Indeed, the Cairo-based British commentator on
Middle Eastern Affairs Linda Heard has this to say in her message
about the publication: "This fascinating and compelling book,
one that I would have been proud to have written myself, should
be required reading for all serious students."
There are many wars being waged on Muslims that
started as political issues in places such as Chechnya, Somalia,
Bosnia, Kosovo, Algeria, Gujarat and the smouldering Middle East
where the Palestinians continue to bleed while the Gulf pays the
price for possessing oil wealth.
And then on to Afghanistan and Iraq where there
seems no let up to the brutal massacre of innocent civilians. The
author dismisses the Bush "war on terrorism" as deception
and reveals the Realpolitik behind the aggression against these
Islamic nations. Invisible but powerful forces such as weapons industries,
oil companies, the financial oligarchy, corporate conglomerates
and the Zionist Jewry are among those who have instigated this crusade
against Islam.
They all form a complex dominant coalition which
makes and unmakes governments in the West, including the US. The
book also assesses the results of the US attacks on Iraq and Afghanistan
and the rest of the predominantly Muslim states. It exposes the
human cost and examines the bigger geo-strategic picture of these
invasions that may lead the world toward the next global conflict.
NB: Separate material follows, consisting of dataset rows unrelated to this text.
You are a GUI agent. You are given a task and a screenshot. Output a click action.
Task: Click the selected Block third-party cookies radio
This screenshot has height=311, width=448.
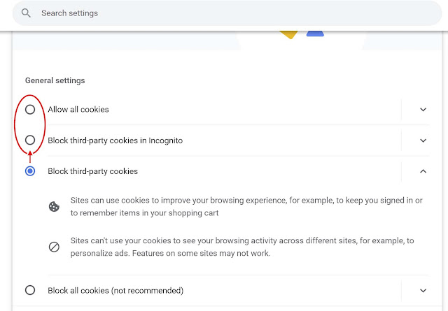tap(30, 171)
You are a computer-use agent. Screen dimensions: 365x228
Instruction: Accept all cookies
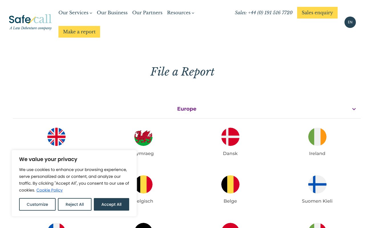pyautogui.click(x=111, y=204)
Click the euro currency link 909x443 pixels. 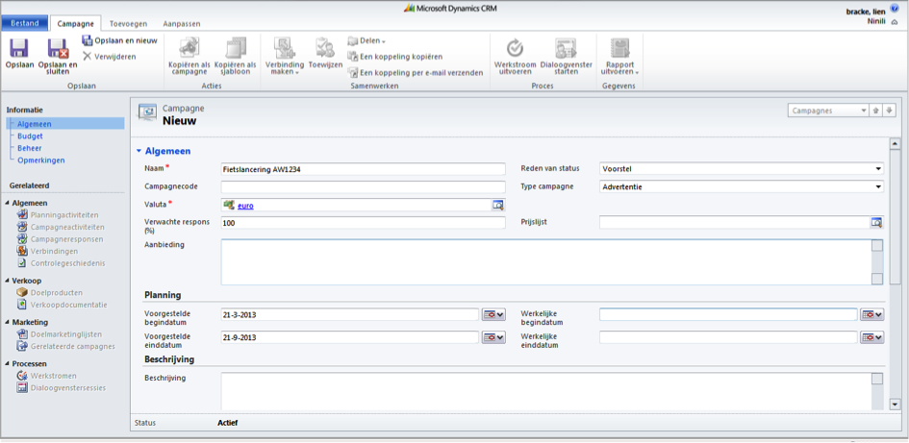[245, 206]
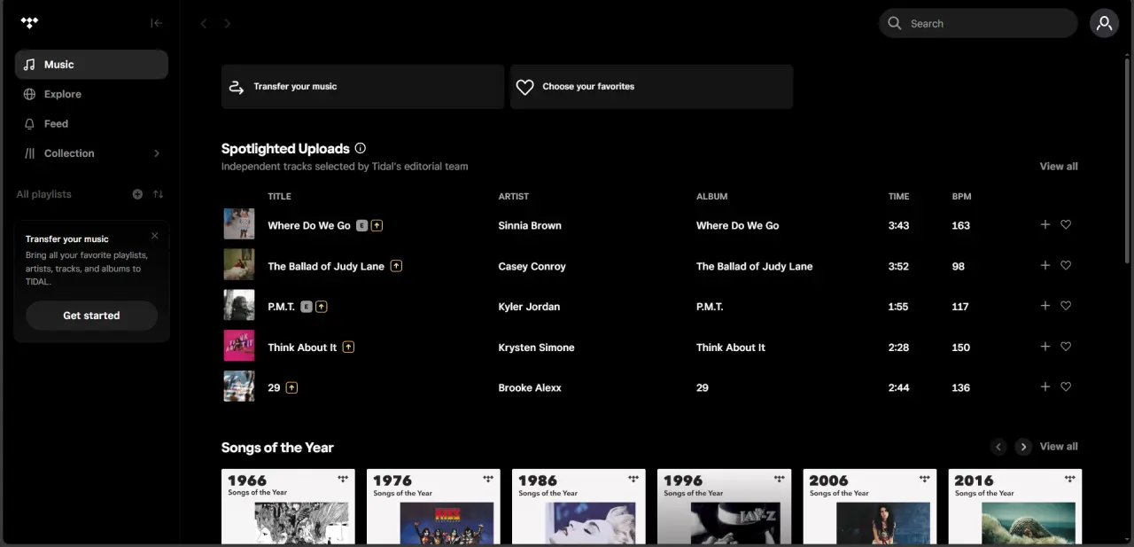Show next Songs of the Year items
1134x547 pixels.
coord(1023,447)
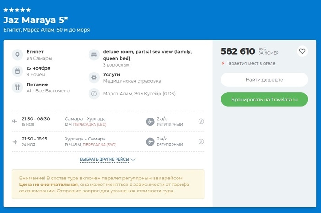Click the outbound airplane icon at 21:30 - 08:30
This screenshot has width=321, height=213.
15,121
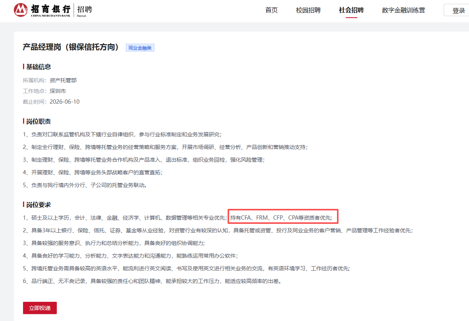This screenshot has height=321, width=469.
Task: Open the 数字金融训练营 menu item
Action: coord(403,10)
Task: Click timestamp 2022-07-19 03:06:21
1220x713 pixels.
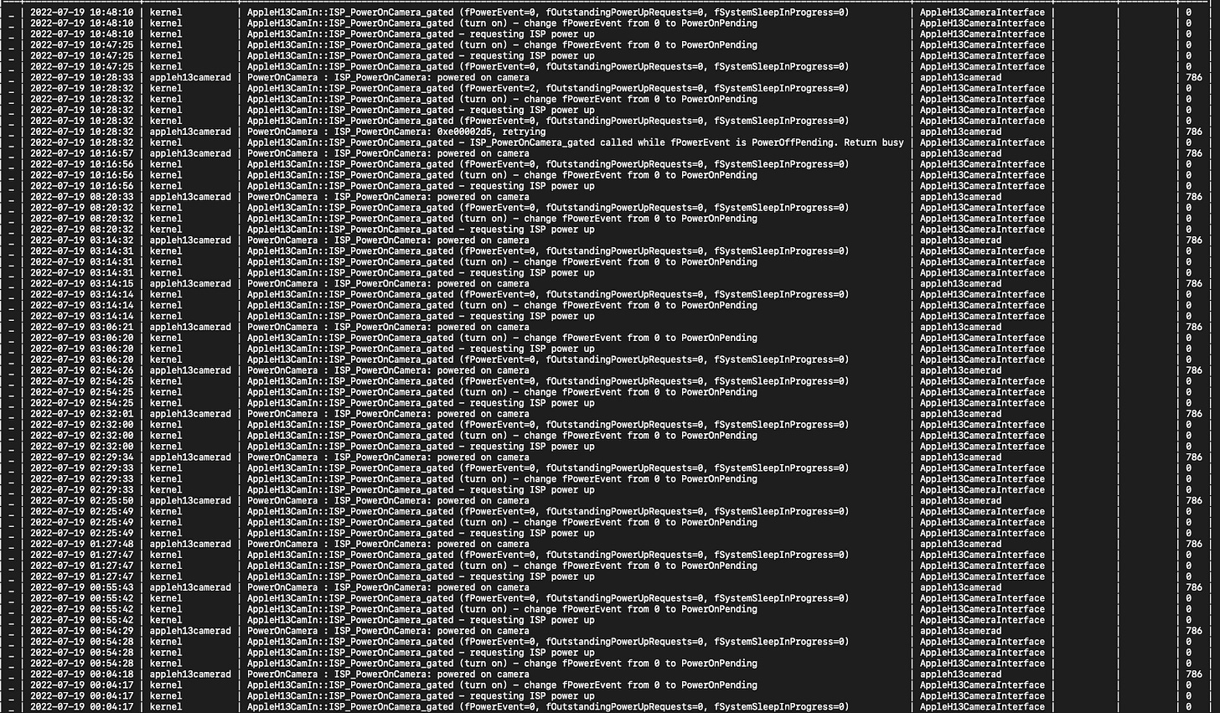Action: pos(81,327)
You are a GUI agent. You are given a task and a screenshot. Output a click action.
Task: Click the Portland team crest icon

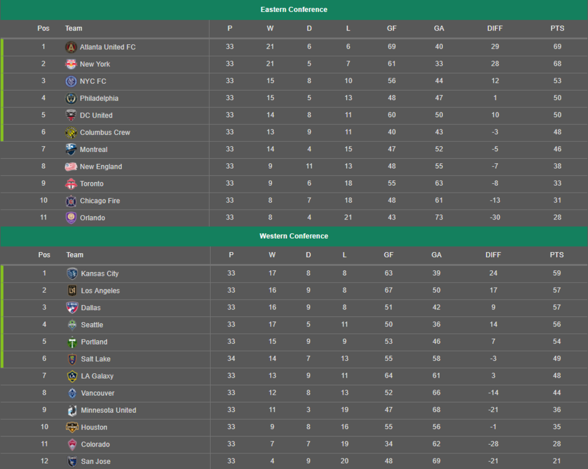[72, 342]
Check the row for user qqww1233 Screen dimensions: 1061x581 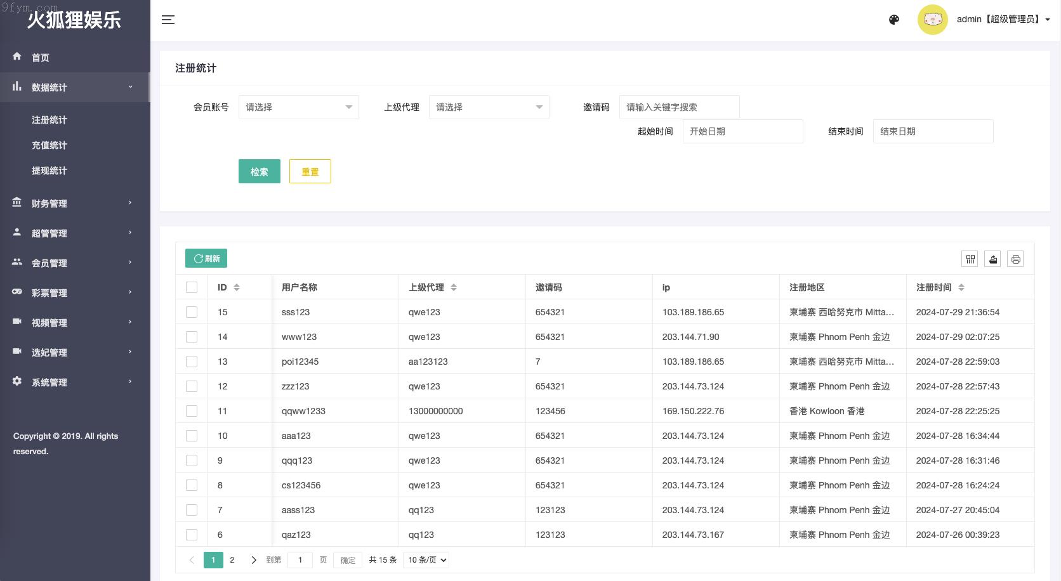[192, 411]
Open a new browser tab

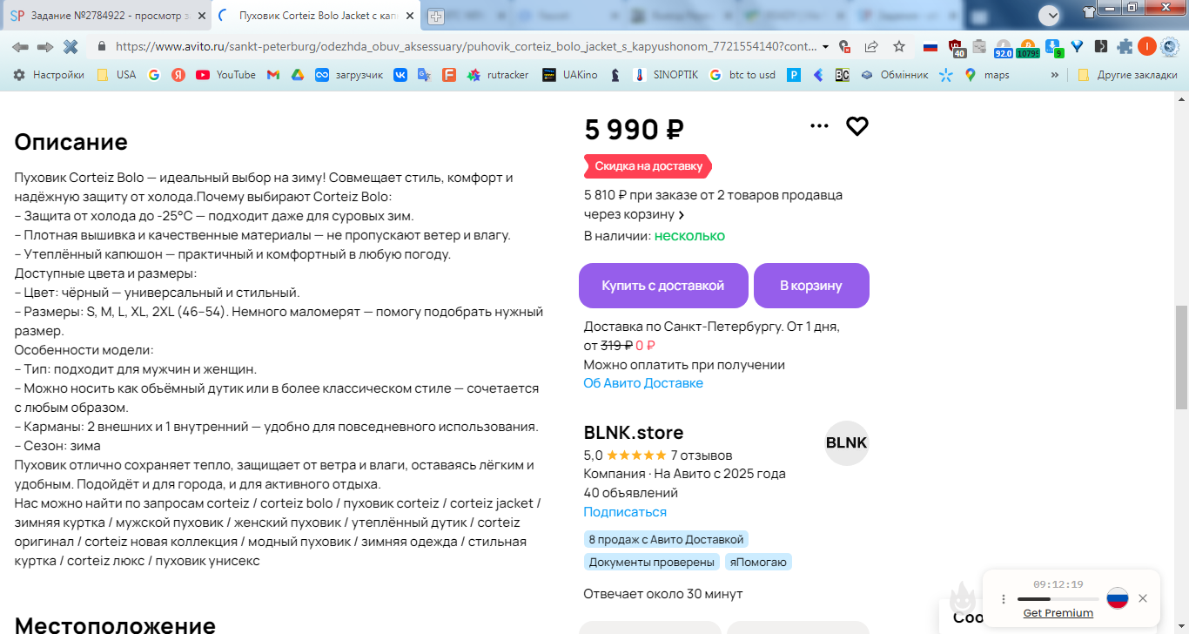pos(435,16)

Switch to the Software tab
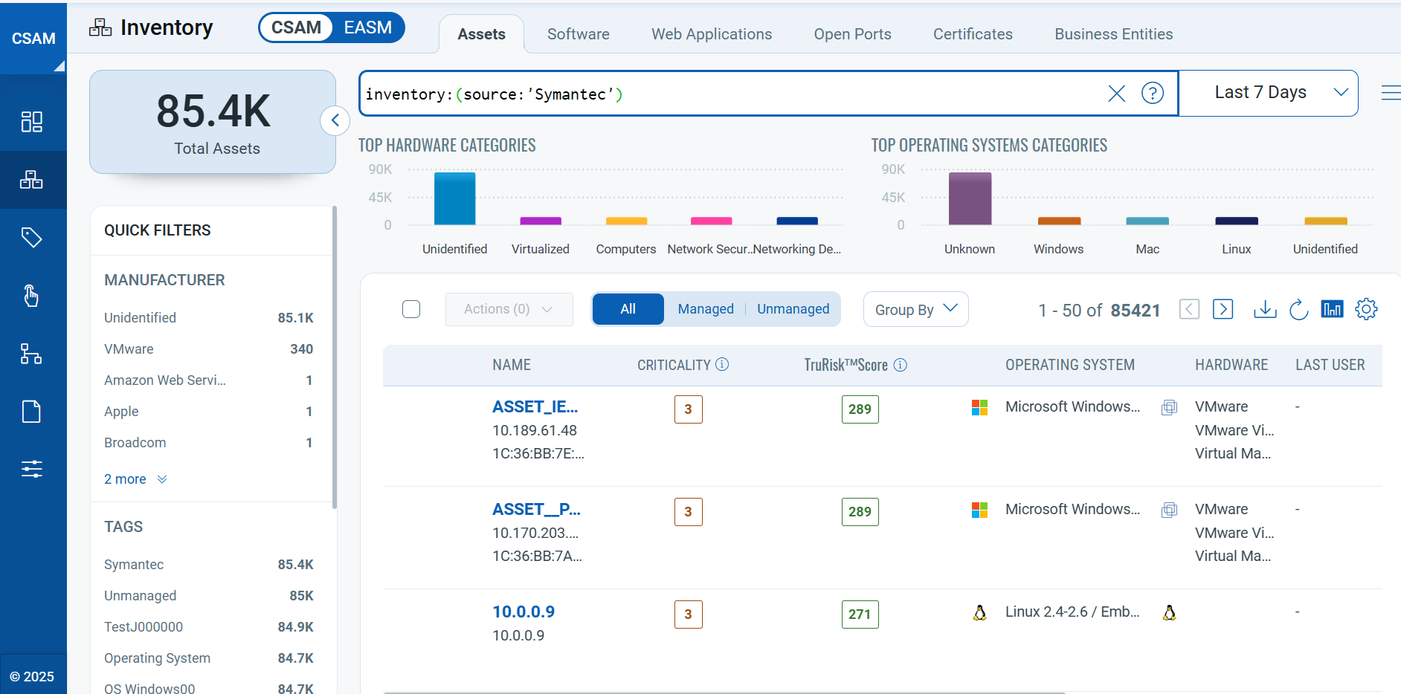tap(578, 34)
It is a heart-rending documentation of some of
the poorest, most stricken nations being terrorised by the most
powerful, where cluster bombs are deliberately being used to kill
and maim.
It also shows up the tyrannical puppet regimes
installed by the West in many of these Islamic states, especially
in the Middle East, turning a blind eye to these crimes to protect
their power and comforts and thereby helping the Zionist and the
Jewish dominated US led west implement their designs on the region,
the latest being the merciless destruction of Lebanon and Gaza and
the senseless killing and maiming of civilians there.
Describing the situation a frustrated Egyptian
journalist said "thanks to the Arab dictators today Arab means
shame and disgrace". But behind the entire West's justifications
has been the craving to expand American economic and military power
in what is tantamount to the biggest energy and oil grab in history.
There are several more questions that beg to be
answered such as what the violent deaths of innocent children, the
harmless elderly and women have to do with Osama bin Laden.
The book makes gripping reading as it gives the
world a divergent dimension of the obscene abuses perpetrated on
innocent Muslims which include torture, rape and genocide.
It brings a balanced analysis of world affairs
amidst the turmoil of doctored evidence and a shamelessly complacent
Western media. Its contents are certainly an eye-opener and are
desperately needed in a war-mongering climate such as today.